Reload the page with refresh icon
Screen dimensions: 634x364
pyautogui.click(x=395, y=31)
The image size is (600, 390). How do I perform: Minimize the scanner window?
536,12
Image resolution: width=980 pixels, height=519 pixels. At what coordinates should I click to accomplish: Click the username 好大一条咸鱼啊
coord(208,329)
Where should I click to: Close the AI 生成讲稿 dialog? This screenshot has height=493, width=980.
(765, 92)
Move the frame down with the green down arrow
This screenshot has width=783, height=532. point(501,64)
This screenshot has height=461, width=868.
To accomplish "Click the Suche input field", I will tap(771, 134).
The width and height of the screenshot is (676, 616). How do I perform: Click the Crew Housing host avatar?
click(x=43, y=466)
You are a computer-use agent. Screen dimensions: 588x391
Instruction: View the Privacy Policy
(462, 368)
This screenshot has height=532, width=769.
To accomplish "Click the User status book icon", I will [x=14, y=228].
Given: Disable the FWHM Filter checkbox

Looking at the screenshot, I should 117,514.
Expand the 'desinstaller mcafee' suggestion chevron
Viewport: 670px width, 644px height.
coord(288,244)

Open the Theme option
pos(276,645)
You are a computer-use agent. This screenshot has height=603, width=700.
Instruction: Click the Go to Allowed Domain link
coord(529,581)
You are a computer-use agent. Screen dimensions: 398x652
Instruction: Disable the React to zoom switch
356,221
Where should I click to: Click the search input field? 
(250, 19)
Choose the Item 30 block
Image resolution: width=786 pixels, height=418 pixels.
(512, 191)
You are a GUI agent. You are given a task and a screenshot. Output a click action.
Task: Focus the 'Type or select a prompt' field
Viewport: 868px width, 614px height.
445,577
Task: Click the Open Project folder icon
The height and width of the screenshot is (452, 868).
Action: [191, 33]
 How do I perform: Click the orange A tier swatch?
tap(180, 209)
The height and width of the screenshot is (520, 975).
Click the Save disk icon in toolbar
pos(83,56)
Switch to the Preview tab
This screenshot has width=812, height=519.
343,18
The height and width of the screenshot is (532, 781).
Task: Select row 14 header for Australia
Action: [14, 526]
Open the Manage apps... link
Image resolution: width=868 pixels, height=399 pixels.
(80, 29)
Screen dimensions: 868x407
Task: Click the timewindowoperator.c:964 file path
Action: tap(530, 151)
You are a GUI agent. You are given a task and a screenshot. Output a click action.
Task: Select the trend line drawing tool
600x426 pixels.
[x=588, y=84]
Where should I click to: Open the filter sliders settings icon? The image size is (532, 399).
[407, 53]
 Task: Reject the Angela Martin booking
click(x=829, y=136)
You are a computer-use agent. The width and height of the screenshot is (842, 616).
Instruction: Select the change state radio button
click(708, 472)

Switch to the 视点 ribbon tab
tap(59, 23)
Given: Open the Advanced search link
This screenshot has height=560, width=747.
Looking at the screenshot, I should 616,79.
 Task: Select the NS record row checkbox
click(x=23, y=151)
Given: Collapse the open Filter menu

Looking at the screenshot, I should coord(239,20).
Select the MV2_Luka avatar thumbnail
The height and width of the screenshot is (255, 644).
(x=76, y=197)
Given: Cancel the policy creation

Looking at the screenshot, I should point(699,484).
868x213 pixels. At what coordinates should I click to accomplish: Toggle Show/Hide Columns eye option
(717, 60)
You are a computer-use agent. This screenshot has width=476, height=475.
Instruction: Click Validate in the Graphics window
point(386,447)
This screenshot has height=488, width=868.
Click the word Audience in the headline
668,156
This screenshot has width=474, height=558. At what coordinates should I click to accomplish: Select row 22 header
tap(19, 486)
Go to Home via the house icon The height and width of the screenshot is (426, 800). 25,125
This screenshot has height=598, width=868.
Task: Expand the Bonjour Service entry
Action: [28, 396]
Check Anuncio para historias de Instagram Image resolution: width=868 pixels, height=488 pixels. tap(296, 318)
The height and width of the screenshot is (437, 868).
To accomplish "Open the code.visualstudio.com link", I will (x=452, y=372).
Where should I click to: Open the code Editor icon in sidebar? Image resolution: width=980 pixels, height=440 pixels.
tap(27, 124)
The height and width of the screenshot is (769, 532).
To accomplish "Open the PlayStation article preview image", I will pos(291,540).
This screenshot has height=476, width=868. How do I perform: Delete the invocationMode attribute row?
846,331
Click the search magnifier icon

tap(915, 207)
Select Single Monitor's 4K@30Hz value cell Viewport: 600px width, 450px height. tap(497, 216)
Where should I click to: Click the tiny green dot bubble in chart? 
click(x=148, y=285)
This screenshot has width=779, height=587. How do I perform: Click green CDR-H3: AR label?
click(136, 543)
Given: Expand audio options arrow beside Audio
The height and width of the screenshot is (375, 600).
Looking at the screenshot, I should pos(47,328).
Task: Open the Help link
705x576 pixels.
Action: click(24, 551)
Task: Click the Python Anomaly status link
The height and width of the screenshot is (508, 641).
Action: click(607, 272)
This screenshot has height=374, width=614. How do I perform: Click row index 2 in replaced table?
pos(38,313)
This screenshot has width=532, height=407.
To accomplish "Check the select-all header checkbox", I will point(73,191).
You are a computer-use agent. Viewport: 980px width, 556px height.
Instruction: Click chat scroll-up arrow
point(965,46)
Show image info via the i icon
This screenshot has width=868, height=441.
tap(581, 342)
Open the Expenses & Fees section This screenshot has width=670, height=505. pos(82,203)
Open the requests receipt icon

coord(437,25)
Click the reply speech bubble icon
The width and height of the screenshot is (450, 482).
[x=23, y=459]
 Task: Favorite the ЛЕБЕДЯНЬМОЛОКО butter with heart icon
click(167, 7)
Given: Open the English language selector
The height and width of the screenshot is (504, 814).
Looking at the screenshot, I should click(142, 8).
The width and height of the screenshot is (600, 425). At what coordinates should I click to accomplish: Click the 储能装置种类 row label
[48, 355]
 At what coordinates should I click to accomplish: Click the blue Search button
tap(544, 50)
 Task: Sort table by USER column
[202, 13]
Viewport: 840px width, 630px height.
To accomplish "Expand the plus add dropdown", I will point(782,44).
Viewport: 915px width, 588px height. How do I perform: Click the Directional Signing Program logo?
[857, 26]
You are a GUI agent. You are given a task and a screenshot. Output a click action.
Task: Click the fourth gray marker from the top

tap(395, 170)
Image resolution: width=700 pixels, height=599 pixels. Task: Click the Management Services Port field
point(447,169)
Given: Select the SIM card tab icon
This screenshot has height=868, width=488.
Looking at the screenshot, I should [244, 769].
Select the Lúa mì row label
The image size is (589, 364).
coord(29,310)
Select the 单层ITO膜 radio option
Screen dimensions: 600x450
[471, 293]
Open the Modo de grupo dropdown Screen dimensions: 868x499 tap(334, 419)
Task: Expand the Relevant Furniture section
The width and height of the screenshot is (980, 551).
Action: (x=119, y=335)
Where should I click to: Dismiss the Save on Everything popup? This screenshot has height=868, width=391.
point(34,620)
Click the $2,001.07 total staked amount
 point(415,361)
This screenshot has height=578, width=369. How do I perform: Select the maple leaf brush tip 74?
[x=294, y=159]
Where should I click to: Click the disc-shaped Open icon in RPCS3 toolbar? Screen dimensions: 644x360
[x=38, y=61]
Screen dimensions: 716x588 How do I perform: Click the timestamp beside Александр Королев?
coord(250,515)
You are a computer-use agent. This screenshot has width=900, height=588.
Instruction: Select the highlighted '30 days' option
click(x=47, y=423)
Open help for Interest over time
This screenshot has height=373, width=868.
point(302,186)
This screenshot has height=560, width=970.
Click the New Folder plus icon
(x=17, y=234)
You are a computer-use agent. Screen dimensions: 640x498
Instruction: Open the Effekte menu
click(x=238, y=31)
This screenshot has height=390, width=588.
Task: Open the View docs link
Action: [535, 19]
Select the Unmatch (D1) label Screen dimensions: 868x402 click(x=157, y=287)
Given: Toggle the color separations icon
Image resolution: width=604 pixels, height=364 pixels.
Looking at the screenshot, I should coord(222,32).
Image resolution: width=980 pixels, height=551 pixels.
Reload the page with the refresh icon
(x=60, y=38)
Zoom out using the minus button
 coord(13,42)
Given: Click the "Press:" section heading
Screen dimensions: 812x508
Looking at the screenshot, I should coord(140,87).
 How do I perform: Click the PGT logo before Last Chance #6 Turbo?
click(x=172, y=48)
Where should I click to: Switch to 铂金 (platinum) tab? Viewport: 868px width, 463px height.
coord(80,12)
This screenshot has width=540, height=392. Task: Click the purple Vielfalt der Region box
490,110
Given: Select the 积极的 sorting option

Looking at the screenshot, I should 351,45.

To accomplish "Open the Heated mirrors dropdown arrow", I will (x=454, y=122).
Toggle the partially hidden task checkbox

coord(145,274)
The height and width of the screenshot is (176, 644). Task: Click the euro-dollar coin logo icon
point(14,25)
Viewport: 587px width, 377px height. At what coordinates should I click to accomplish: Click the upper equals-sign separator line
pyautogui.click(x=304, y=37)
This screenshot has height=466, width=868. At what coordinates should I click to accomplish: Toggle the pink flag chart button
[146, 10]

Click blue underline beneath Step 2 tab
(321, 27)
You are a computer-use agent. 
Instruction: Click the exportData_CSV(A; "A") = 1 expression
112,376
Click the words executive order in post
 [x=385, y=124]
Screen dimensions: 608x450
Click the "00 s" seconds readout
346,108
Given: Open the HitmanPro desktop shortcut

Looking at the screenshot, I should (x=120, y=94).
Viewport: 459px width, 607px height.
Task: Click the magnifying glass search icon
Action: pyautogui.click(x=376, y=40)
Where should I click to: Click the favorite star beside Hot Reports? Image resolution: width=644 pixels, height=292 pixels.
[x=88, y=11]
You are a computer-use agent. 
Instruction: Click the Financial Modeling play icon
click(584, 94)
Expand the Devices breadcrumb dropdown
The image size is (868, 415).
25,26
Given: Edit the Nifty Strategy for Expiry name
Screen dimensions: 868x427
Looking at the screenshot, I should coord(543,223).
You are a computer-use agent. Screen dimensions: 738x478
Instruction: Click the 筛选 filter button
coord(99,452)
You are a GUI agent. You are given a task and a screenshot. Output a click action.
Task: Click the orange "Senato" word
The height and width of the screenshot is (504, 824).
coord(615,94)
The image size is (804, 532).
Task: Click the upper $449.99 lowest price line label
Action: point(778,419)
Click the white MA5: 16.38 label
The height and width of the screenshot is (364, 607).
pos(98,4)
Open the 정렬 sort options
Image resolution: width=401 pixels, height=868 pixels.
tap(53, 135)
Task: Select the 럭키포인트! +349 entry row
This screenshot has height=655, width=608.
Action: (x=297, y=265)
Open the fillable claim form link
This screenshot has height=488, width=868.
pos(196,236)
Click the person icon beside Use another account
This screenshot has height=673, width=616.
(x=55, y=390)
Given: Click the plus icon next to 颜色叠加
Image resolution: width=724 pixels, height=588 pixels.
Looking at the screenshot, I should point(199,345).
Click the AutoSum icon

-=-=-

Instructions to follow: Please write out, exactly as they appear, the line that contains "Given: Click the plus icon next to 颜色叠加" and every line after it up to the end of the entries above, and no others.

Problem solution:
Given: Click the plus icon next to 颜色叠加
Image resolution: width=724 pixels, height=588 pixels.
Looking at the screenshot, I should point(199,345).
Click the AutoSum icon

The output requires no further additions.